** START MATERIAL SUPPLIED **

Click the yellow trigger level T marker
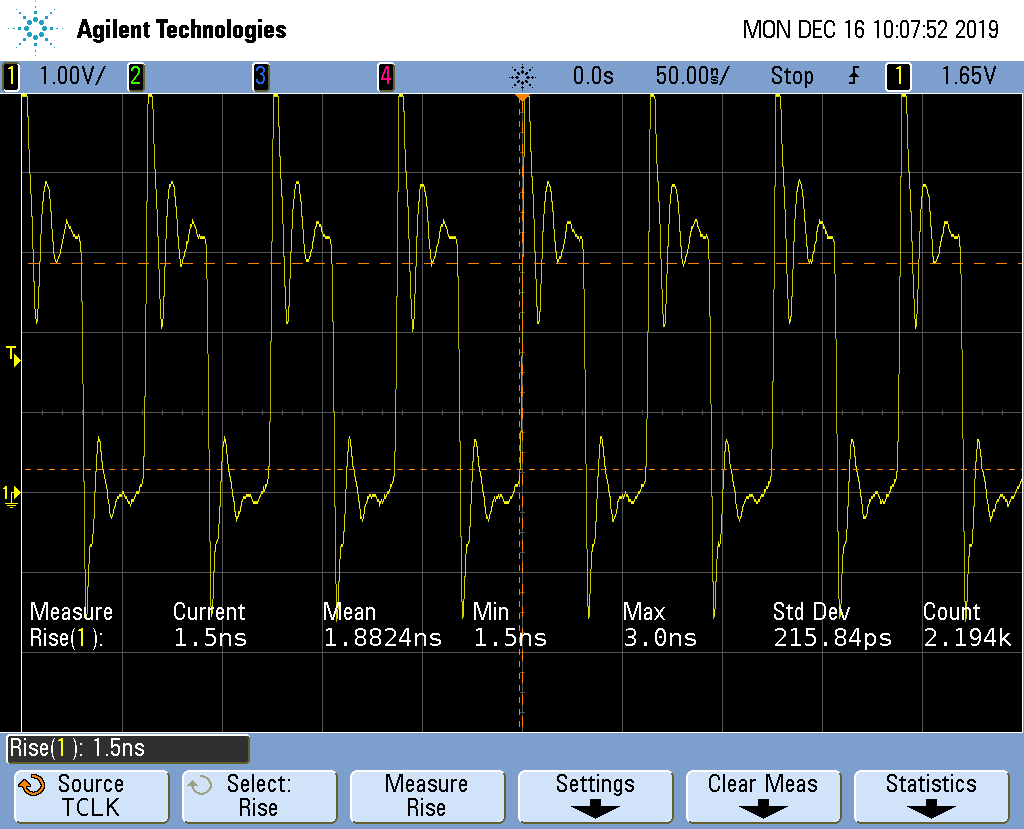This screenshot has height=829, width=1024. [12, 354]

** END MATERIAL SUPPLIED **
** START MATERIAL SUPPLIED **

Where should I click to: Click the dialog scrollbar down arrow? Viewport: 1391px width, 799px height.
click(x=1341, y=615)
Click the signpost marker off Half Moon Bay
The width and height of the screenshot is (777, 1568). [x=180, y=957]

** END MATERIAL SUPPLIED **

Can you revise the part that opens with the line containing "Where should I" and closes with the line containing "The width and" so that "signpost" becomes "buoy", with nothing else changed, and give back only those lines?

SOLUTION FOR THIS TASK -
Where should I click to: Click the dialog scrollbar down arrow? Viewport: 1391px width, 799px height.
click(x=1341, y=615)
Click the buoy marker off Half Moon Bay
The width and height of the screenshot is (777, 1568). [x=180, y=957]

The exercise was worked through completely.